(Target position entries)
Begin

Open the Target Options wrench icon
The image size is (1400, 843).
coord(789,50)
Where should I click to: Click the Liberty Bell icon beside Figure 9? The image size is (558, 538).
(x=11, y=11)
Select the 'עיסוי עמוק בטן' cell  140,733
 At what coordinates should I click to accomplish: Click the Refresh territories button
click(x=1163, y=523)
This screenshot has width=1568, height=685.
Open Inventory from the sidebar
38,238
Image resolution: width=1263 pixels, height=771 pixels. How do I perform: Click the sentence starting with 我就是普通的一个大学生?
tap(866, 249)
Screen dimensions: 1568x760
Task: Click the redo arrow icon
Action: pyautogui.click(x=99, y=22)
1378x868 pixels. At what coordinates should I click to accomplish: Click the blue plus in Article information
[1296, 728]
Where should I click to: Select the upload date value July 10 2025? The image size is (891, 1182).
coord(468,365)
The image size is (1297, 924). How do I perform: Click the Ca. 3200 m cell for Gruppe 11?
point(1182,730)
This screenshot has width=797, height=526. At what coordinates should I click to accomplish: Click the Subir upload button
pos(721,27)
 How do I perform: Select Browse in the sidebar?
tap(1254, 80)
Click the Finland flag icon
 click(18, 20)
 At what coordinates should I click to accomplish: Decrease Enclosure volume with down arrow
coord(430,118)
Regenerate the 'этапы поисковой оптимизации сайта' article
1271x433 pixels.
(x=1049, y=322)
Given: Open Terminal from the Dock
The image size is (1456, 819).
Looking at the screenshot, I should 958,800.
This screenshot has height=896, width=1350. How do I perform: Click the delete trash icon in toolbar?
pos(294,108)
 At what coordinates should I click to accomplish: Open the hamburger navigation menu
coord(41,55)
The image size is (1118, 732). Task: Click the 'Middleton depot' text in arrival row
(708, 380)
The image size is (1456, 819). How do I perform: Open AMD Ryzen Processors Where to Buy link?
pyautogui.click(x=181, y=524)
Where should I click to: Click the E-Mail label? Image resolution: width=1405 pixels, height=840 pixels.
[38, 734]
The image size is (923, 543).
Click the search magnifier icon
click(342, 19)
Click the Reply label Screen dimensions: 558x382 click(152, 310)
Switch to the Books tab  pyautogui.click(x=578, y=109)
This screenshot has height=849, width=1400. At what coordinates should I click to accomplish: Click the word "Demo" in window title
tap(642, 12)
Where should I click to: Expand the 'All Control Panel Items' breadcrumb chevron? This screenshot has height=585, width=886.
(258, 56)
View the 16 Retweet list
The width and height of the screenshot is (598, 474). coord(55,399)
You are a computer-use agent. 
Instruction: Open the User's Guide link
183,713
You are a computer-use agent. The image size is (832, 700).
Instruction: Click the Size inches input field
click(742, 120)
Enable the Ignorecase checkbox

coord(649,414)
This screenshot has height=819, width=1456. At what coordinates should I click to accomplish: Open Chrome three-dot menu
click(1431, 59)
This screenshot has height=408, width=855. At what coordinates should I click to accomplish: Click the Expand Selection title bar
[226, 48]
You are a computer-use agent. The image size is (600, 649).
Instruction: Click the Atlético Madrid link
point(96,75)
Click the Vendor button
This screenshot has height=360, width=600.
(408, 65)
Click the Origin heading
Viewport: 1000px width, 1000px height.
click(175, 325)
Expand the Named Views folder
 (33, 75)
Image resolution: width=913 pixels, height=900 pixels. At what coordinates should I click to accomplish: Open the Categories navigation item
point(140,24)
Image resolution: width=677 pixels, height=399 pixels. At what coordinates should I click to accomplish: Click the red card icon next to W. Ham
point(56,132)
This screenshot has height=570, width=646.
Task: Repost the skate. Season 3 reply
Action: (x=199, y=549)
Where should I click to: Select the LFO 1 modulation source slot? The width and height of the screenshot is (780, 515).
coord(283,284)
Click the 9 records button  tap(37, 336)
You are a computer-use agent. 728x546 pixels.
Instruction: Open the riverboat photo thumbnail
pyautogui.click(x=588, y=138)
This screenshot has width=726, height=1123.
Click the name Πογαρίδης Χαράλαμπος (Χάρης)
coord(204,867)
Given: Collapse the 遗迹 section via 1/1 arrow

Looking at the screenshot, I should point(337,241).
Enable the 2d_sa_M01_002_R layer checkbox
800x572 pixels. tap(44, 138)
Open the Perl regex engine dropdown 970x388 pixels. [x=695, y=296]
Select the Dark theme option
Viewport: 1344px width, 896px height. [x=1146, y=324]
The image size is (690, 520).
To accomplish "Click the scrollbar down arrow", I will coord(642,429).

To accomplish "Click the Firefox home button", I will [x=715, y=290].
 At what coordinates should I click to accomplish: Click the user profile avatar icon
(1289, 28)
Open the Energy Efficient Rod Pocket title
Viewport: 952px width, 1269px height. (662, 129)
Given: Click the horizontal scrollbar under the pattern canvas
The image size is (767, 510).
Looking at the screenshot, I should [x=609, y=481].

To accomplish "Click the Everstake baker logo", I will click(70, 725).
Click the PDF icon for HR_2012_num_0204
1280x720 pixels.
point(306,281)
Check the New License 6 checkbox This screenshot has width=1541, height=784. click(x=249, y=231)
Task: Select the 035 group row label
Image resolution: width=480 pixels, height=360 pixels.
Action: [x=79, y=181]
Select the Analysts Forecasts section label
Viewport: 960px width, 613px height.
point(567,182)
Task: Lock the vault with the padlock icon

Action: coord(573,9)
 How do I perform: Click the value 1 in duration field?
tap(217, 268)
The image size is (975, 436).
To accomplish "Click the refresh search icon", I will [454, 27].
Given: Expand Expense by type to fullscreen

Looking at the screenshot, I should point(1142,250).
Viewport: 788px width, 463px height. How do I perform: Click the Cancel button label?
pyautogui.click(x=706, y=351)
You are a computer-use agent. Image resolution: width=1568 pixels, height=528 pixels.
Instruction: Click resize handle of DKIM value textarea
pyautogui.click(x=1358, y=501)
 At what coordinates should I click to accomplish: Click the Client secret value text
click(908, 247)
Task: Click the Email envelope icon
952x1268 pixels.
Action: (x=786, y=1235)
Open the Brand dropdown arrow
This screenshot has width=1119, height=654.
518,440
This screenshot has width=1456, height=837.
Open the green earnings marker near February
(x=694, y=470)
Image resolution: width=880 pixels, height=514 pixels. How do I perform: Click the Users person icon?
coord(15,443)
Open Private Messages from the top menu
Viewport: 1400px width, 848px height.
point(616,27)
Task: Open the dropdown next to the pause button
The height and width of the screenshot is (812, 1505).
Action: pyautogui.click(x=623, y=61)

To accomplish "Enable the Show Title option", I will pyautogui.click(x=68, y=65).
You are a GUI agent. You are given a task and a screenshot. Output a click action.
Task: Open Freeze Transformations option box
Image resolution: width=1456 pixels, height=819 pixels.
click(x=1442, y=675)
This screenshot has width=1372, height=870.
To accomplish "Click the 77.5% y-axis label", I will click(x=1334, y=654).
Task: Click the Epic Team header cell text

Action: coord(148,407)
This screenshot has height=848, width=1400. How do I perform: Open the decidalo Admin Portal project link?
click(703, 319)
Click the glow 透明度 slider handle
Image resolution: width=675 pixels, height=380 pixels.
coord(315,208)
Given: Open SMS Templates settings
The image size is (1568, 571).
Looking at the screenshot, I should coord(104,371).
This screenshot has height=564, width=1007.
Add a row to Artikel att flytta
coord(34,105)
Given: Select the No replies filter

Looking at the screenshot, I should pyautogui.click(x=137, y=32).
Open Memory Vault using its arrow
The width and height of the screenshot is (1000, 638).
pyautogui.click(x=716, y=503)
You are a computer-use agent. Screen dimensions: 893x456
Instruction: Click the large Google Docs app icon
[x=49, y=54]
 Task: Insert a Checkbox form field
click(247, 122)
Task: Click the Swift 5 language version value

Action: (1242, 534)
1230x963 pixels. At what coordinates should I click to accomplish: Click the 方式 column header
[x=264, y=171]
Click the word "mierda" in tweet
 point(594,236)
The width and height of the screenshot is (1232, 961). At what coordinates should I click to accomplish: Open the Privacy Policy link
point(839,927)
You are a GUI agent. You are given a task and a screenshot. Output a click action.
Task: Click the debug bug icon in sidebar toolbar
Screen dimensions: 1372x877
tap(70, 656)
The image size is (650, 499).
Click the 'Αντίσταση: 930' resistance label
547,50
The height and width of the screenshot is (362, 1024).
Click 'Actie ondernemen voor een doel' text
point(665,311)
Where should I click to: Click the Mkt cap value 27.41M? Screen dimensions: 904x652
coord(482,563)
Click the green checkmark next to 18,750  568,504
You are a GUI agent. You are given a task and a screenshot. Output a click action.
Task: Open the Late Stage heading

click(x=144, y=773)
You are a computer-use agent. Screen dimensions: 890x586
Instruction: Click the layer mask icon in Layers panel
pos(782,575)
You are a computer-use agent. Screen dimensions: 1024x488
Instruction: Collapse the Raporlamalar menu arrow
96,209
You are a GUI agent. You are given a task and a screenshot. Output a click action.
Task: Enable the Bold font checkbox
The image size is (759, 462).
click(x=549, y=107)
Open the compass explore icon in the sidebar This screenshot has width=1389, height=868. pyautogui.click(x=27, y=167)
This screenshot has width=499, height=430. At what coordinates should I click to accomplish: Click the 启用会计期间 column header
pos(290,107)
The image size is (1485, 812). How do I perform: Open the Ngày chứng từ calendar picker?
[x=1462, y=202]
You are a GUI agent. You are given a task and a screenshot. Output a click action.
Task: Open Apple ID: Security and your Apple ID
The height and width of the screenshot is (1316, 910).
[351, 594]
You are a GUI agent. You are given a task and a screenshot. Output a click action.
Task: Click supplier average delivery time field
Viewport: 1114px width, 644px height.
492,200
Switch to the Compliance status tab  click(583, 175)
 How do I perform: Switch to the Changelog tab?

End

◆ **Given task**
Extract each line from the entries above that contains the string "perform". Uppercase and lowercase letters count as different.

◆ **Task solution**
Image resolution: width=1263 pixels, height=771 pixels. How do I perform: Click the sentence starting with 我就是普通的一个大学生?
The image size is (1297, 924). How do I perform: Click the Ca. 3200 m cell for Gruppe 11?
 How do I perform: Select Browse in the sidebar?
This screenshot has height=896, width=1350. How do I perform: Click the delete trash icon in toolbar?
The image size is (1456, 819). How do I perform: Open AMD Ryzen Processors Where to Buy link?
 How do I perform: Click the value 1 in duration field?
Viewport: 788px width, 463px height. How do I perform: Click the Cancel button label?
Image resolution: width=880 pixels, height=514 pixels. How do I perform: Click the Users person icon?
This screenshot has height=848, width=1400. How do I perform: Open the decidalo Admin Portal project link?
The image size is (1485, 812). How do I perform: Open the Ngày chứng từ calendar picker?
 How do I perform: Switch to the Changelog tab?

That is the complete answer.